▸ Exercices
1 > Répondez aux questions suivantes sur le texte sur le PLFSS :
(a) Quel jour le PLFSS passe-t-il devant l'Assemblée nationale ?
(b) Quel article pourrait être déclenché pour faire adopter le texte sans vote ?
(c) Au micro de quel média Jordan Bardella s'est-il exprimé ?
2 > Quels sont tous les sigles qui figurent dans le texte sur le PLFSS ?
3 > Recopiez le texte sur le PLFSS de « Ce lundi 2 décembre » à « micro de RMC. ».

▸ Texte à lire
Le projet de loi de financement de la Sécurité sociale (PLFSS) est examiné ce lundi à l’Assemblée nationale. Les chances qu’il soit voté sont minces et l’avenir de Michel Barnier à Matignon est incertain.
Ce lundi 2 décembre 2024, le projet de loi de financement de la Sécurité sociale (PLFSS) passe devant l’Assemblée nationale. Et Michel Barnier est plus que jamais menacé par une motion de censure votée conjointement par la gauche et le Rassemblement national, synonyme du départ de Matignon. C’est pourquoi on pourrait être tenté de déclencher l’article 49.3 pour faire adopter le texte sans vote. “Le RN activera le mécanisme du vote de censure, sauf miracle de dernière minute”, a déclaré ce matin le président du Rassemblement national, Jordan Bardella, au micro de RMC.

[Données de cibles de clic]
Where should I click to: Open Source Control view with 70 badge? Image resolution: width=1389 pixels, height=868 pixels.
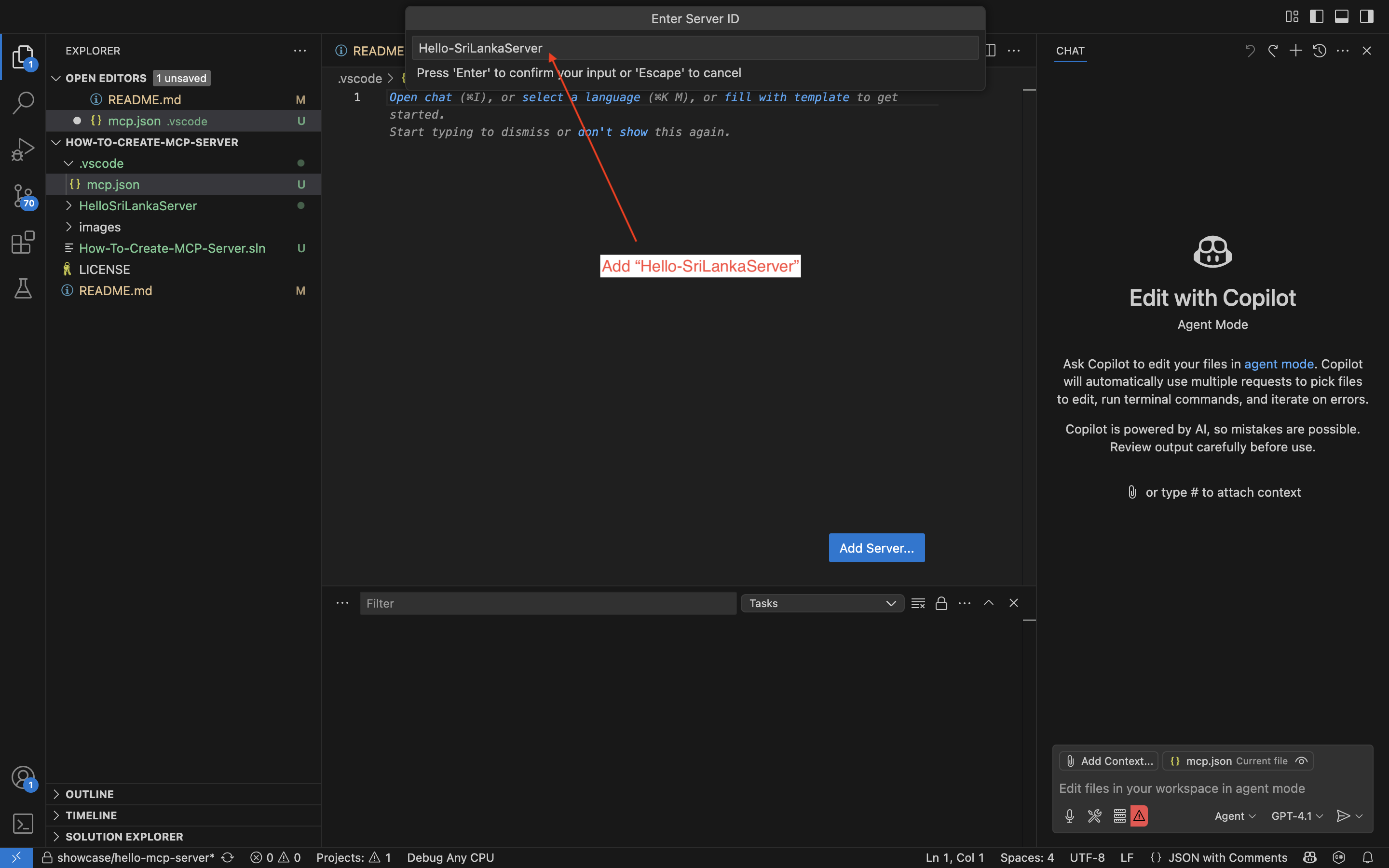tap(23, 196)
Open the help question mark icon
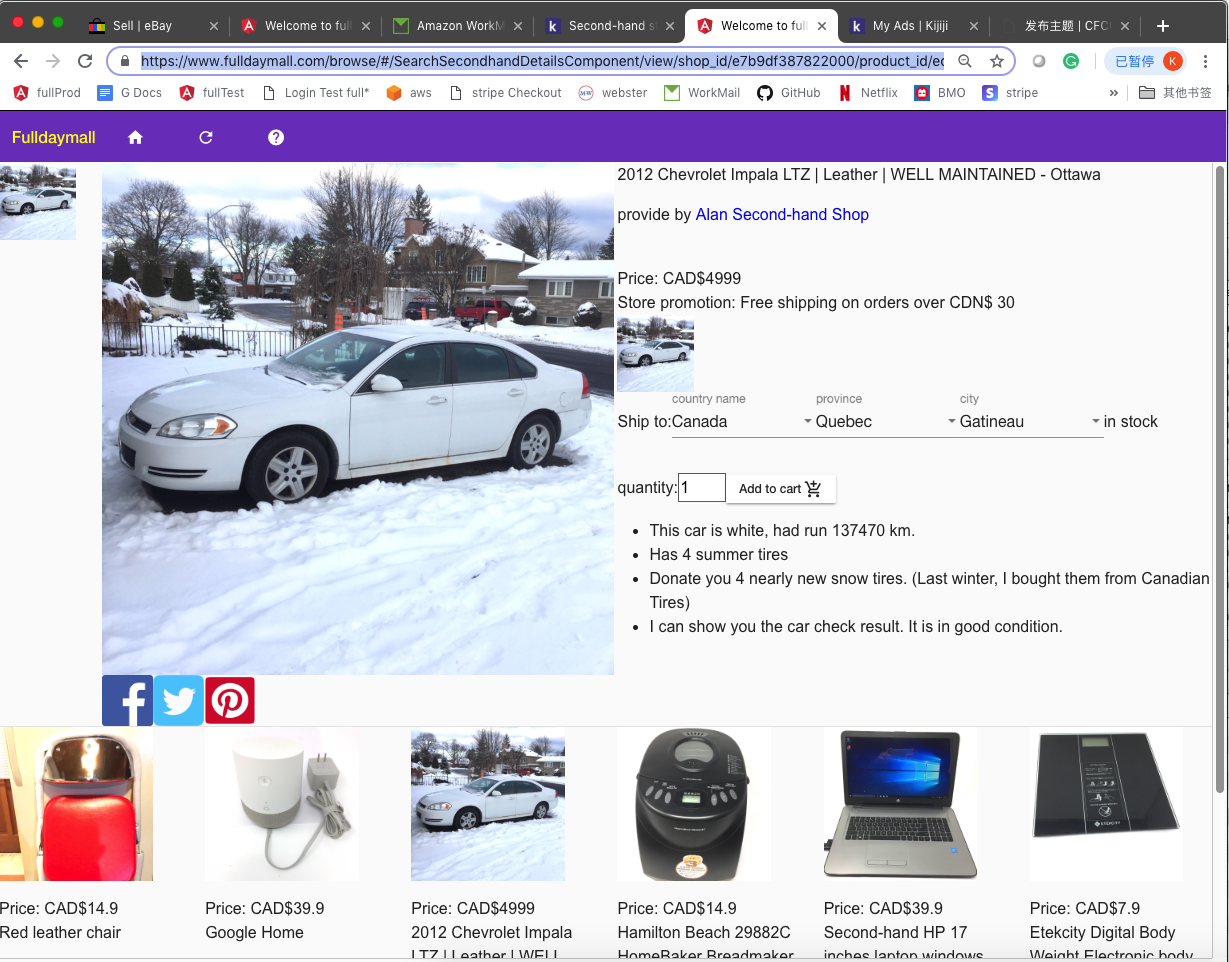The image size is (1229, 962). point(276,138)
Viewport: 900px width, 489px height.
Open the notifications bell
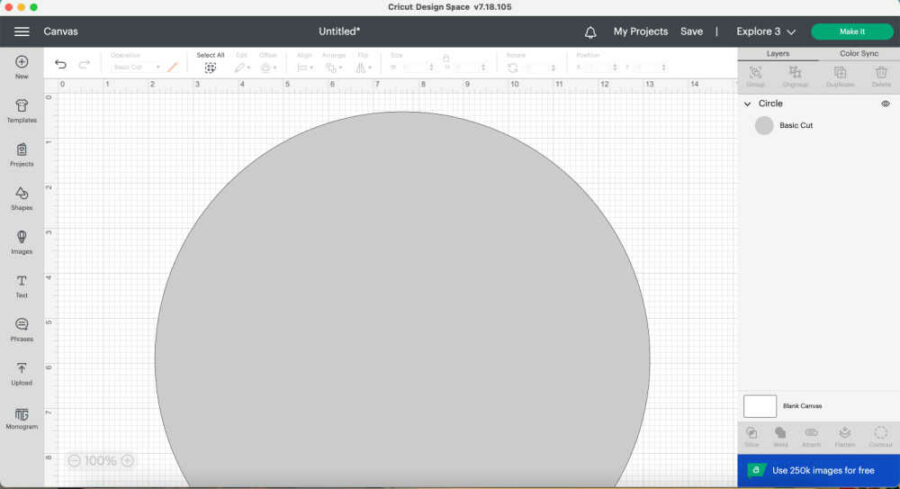click(x=590, y=32)
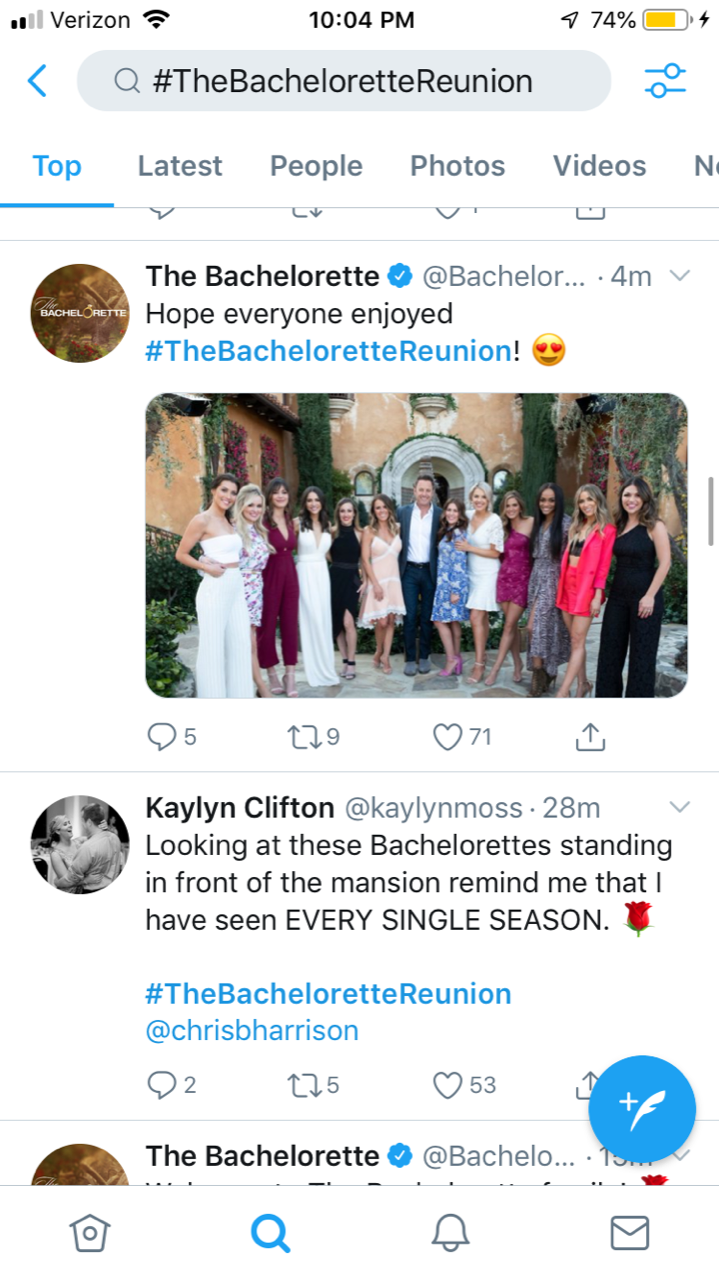Tap hashtag link in Kaylyn Clifton's tweet

(328, 994)
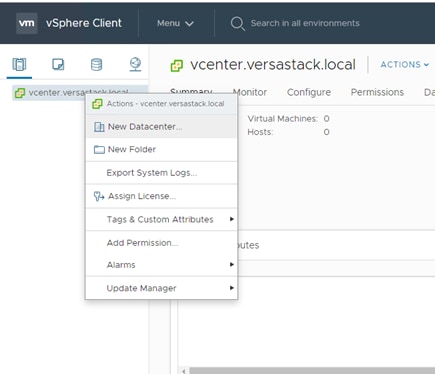The image size is (435, 374).
Task: Open the Storage view icon
Action: tap(97, 64)
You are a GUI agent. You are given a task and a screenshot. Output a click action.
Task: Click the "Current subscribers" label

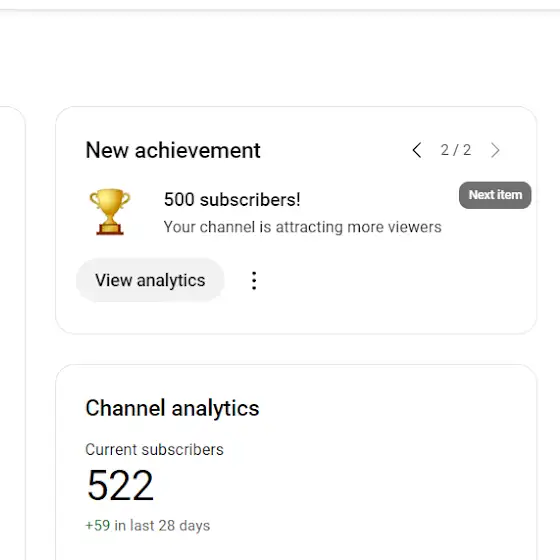click(x=154, y=450)
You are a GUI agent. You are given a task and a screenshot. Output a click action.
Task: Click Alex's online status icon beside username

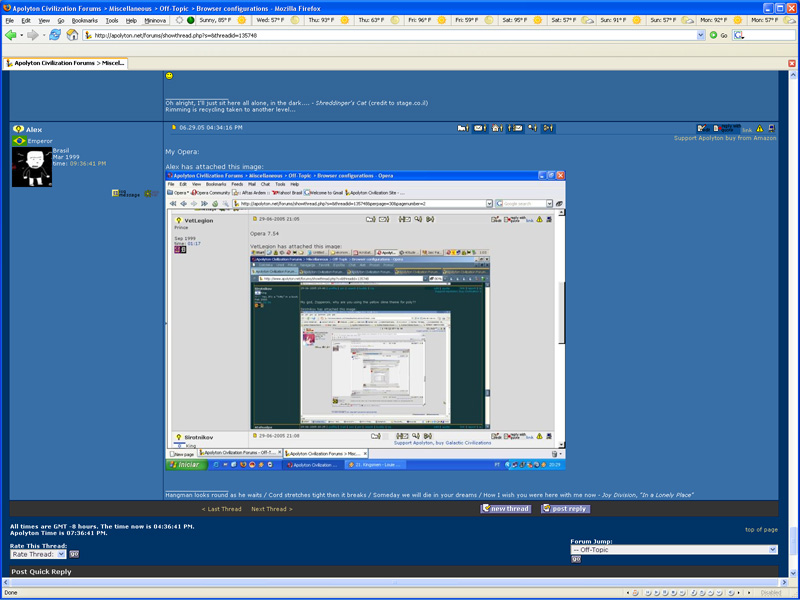click(x=18, y=129)
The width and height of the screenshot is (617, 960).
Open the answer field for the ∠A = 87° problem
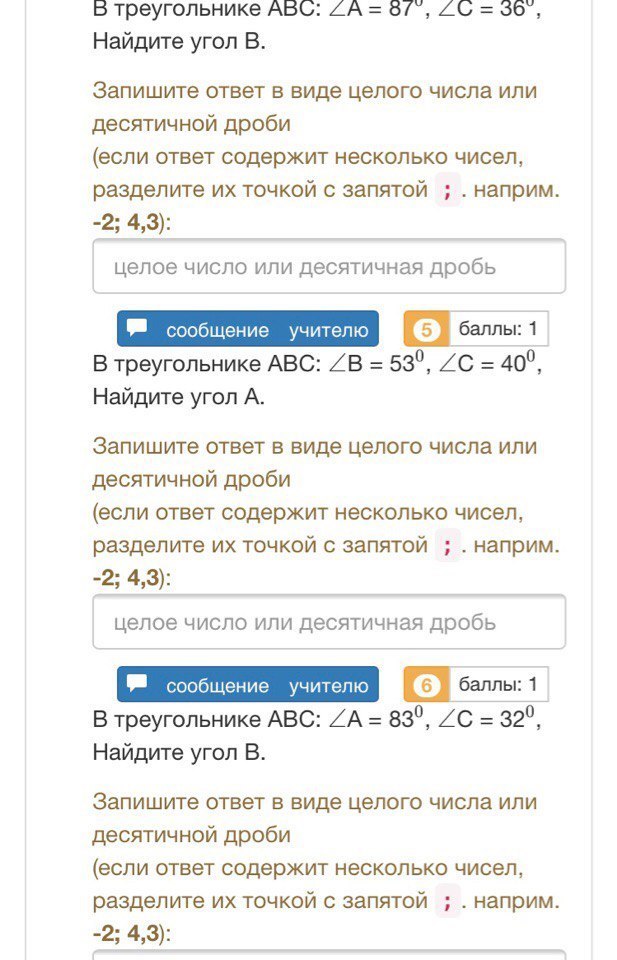click(x=329, y=266)
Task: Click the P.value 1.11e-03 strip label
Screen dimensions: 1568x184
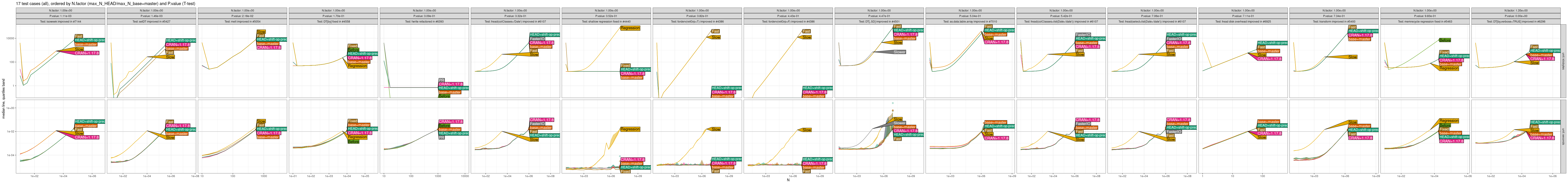Action: pyautogui.click(x=60, y=16)
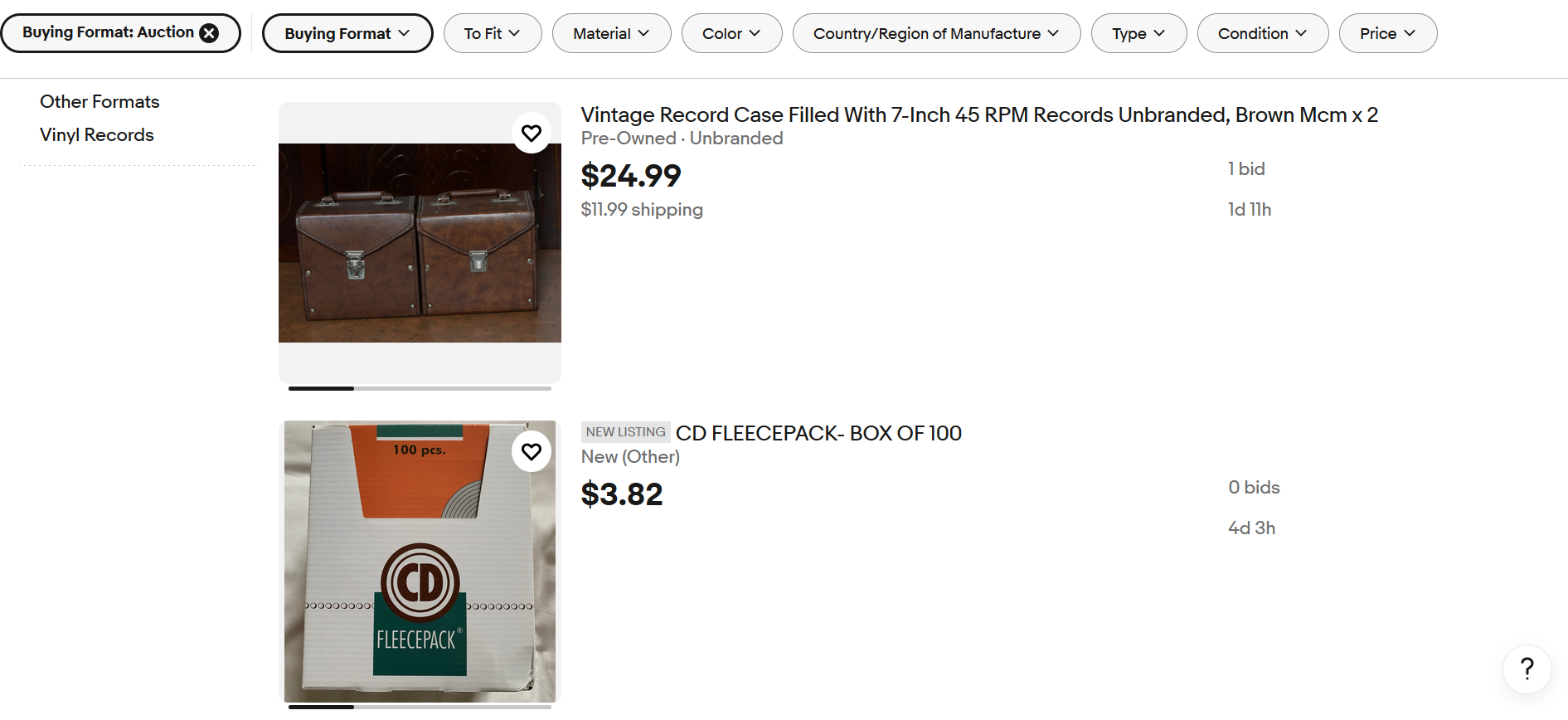Click the $24.99 price of record case
This screenshot has height=720, width=1568.
[631, 176]
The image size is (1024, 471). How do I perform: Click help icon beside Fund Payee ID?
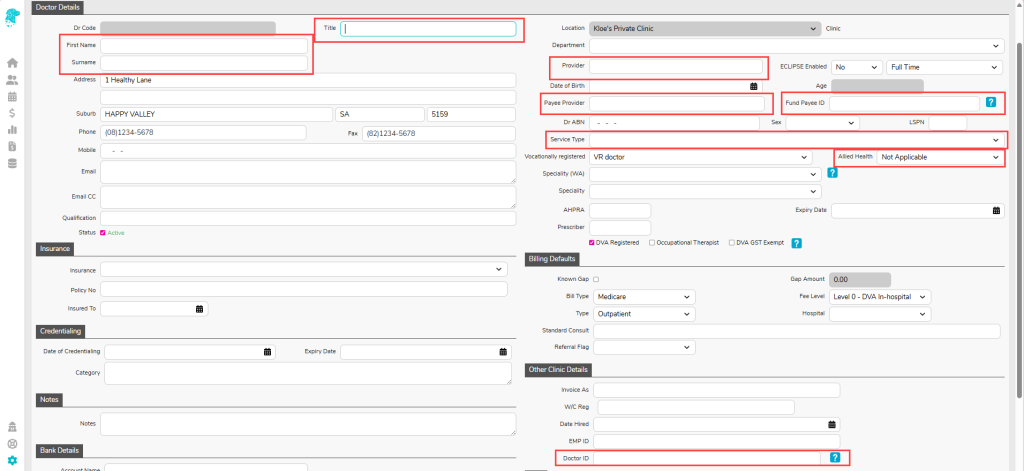coord(990,103)
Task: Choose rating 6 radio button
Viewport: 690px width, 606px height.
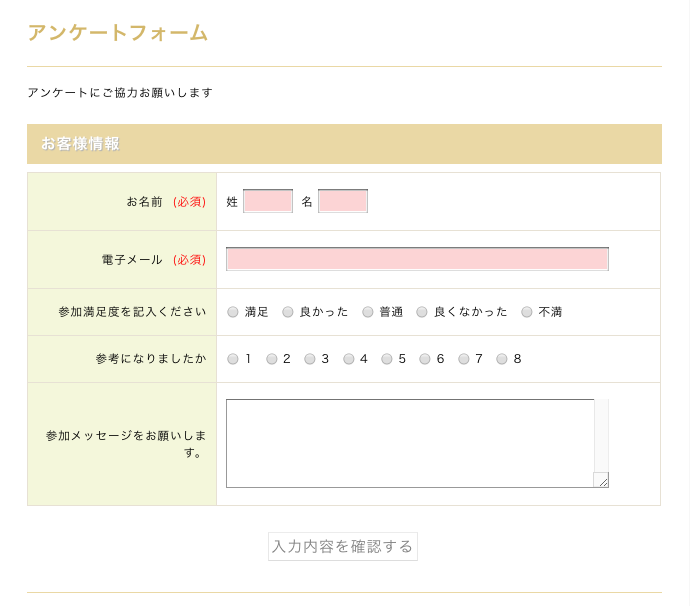Action: (425, 359)
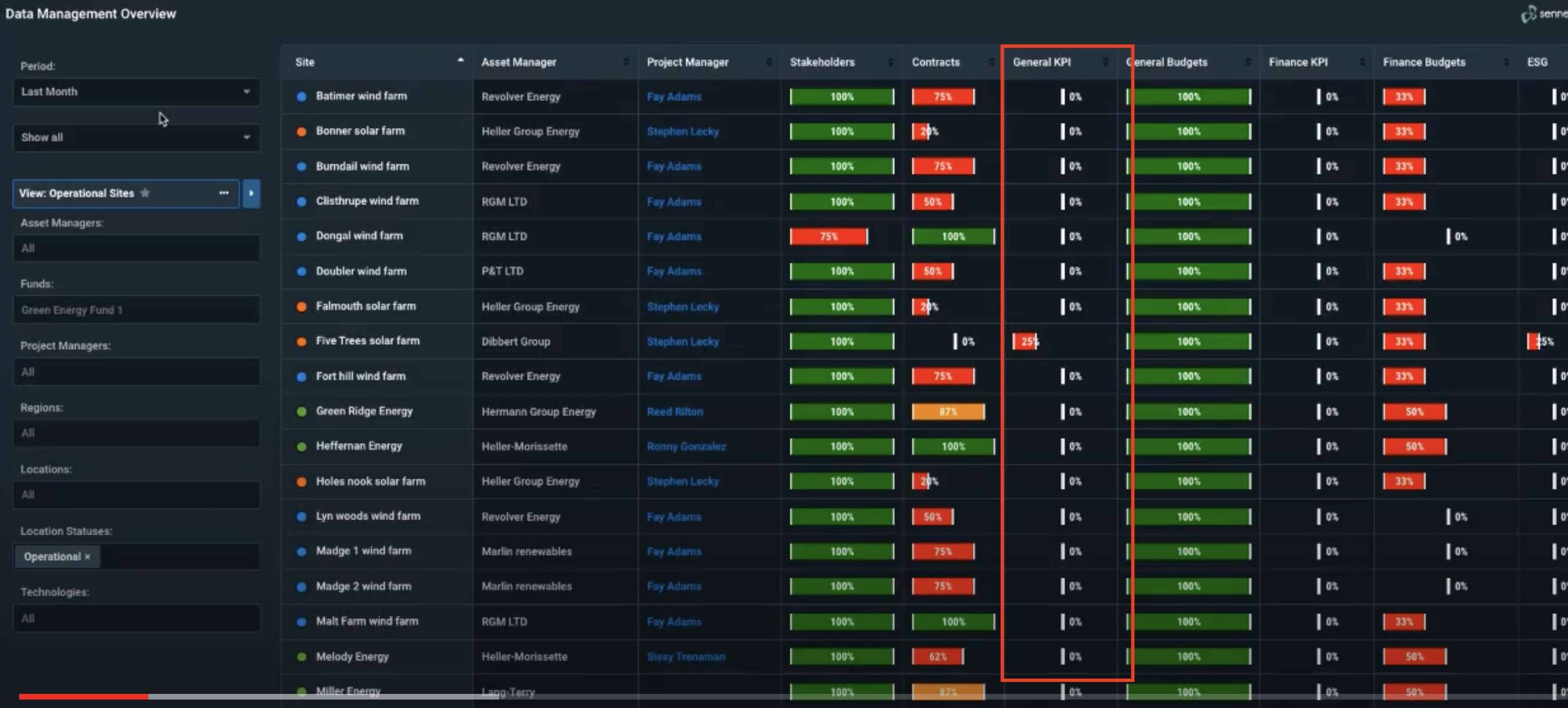Click the red video progress bar
1568x708 pixels.
coord(84,697)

▸ Réponses par exercice
1 >
(a) Le lundi 2 décembre 2024.
(b) L'article 49.3.
(c) RMC.

2 > PLFSS, RN, RMC

3 >
Ce lundi 2 décembre 2024, le projet de loi de financement de la Sécurité sociale (PLFSS) passe devant l’Assemblée nationale. Et Michel Barnier est plus que jamais menacé par une motion de censure votée conjointement par la gauche et le Rassemblement national, synonyme du départ de Matignon. C’est pourquoi on pourrait être tenté de déclencher l’article 49.3 pour faire adopter le texte sans vote. “Le RN activera le mécanisme du vote de censure, sauf miracle de dernière minute”, a déclaré ce matin le président du Rassemblement national, Jordan Bardella, au micro de RMC.